Given request:
Extract each line of the material that contains the word "image". The match is case-sensitive.

Given data:
========================================================================
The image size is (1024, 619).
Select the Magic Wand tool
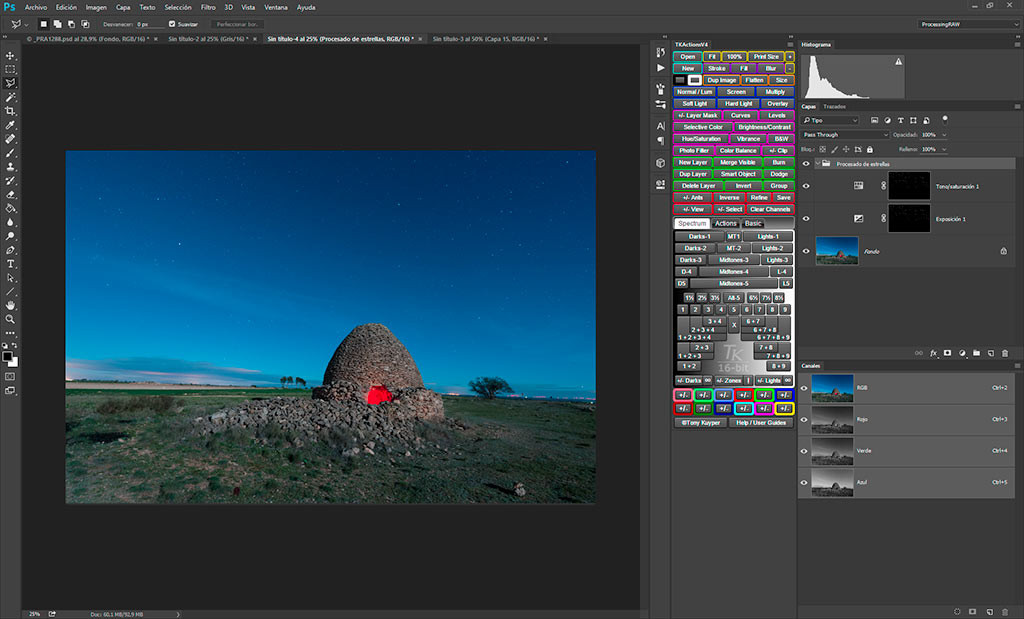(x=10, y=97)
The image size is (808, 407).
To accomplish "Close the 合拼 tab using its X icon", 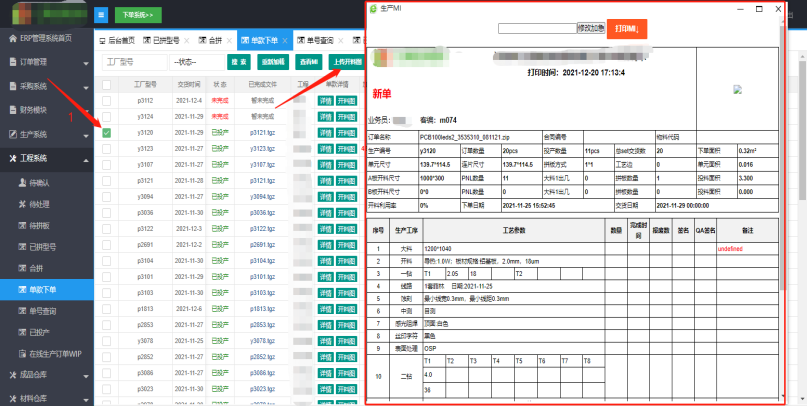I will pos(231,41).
========================================================================
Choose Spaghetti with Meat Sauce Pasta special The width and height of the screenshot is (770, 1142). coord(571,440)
========================================================================
Worked solution:
The image size is (1024, 619).
The image size is (808, 407).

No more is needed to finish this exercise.